Setup Authentication
--------------------
The *DRF* integration ships with the :class:`AccessTokenAuthentication ` authentication class which parses access tokens contained in a request, fetches a user based on that access token from the database or from the Openid Provider and associates them with the request.
Beware however that tokens are not always associated to a specific user (they might be issued directly to another client instead).
In this case, the request is authenticated but only associated with an anonymous django user.
If you wish to only allow identifiable users, use the :class:`AccessTokenNoAnonAuthentication ` authentication class instead.

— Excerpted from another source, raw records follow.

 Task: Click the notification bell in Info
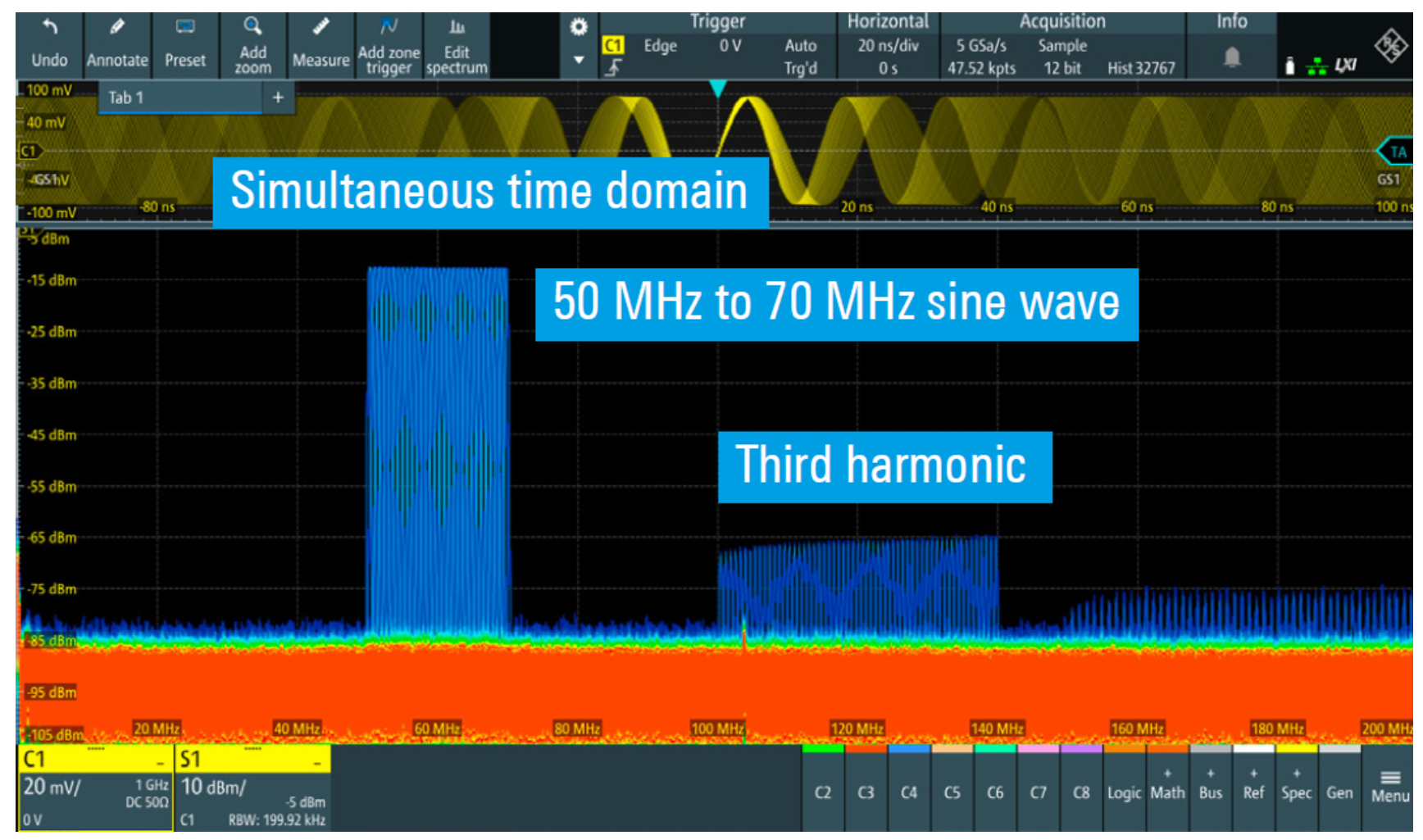point(1231,57)
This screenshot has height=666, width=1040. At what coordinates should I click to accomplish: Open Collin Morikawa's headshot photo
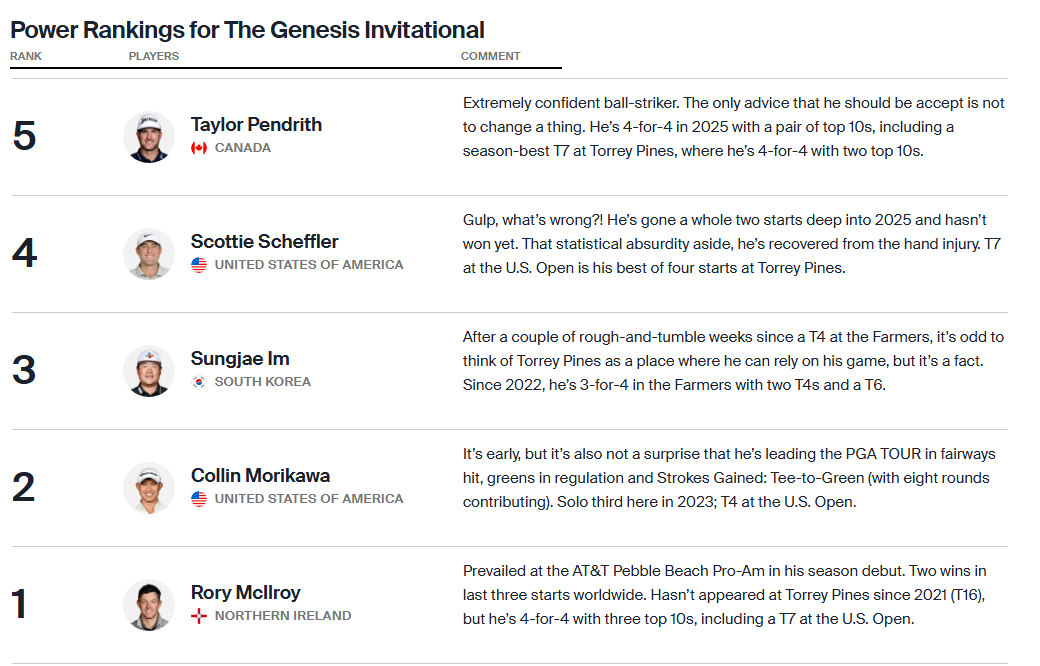pos(149,488)
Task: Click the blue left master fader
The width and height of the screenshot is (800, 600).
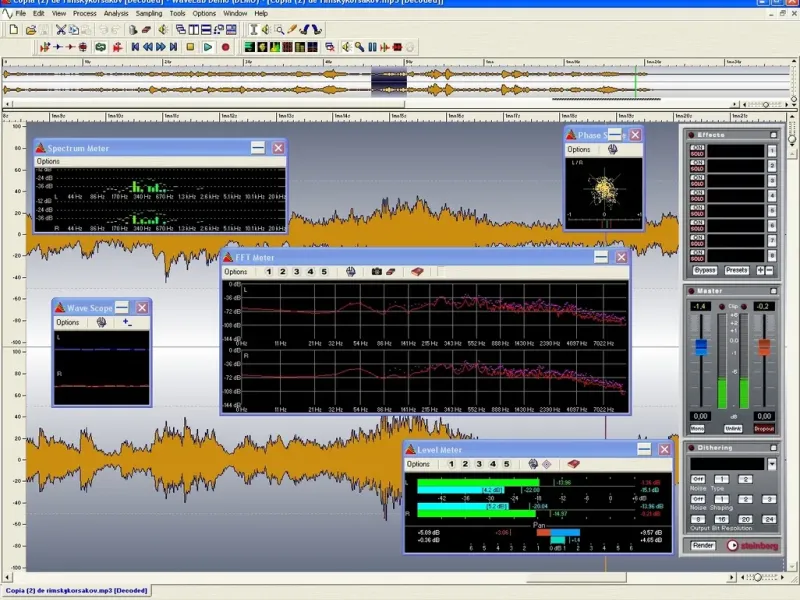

Set these classes as described in the corresponding `DRF documentation on Setting the authentication scheme `_.
.. code-block::
class ExampleViewset(ModelViewSet):
authentication_classes = [AccessTokenNoAnonAuthentication]
...
Setup Permissions
-----------------
Most of the time requests need to not only be authenticated but also authorized.
This can be done by validating the scopes that a received access token has been granted access to.
To do so, simply setup the :class:`HasTokenScope ` permission for your api view as described in the `DRF documentation on Setting the permission policy `_.
By default the required scopes for a view are taken from ``settings.OPENID_SCOPE``.
This can be overriden per view by setting the `required_scopes` attribute on it.
.. code-block::
class ExampleViewset(ModelViewSet):
permission_classes = [HasTokenScope]
required_scopes = "openid example-resource"
...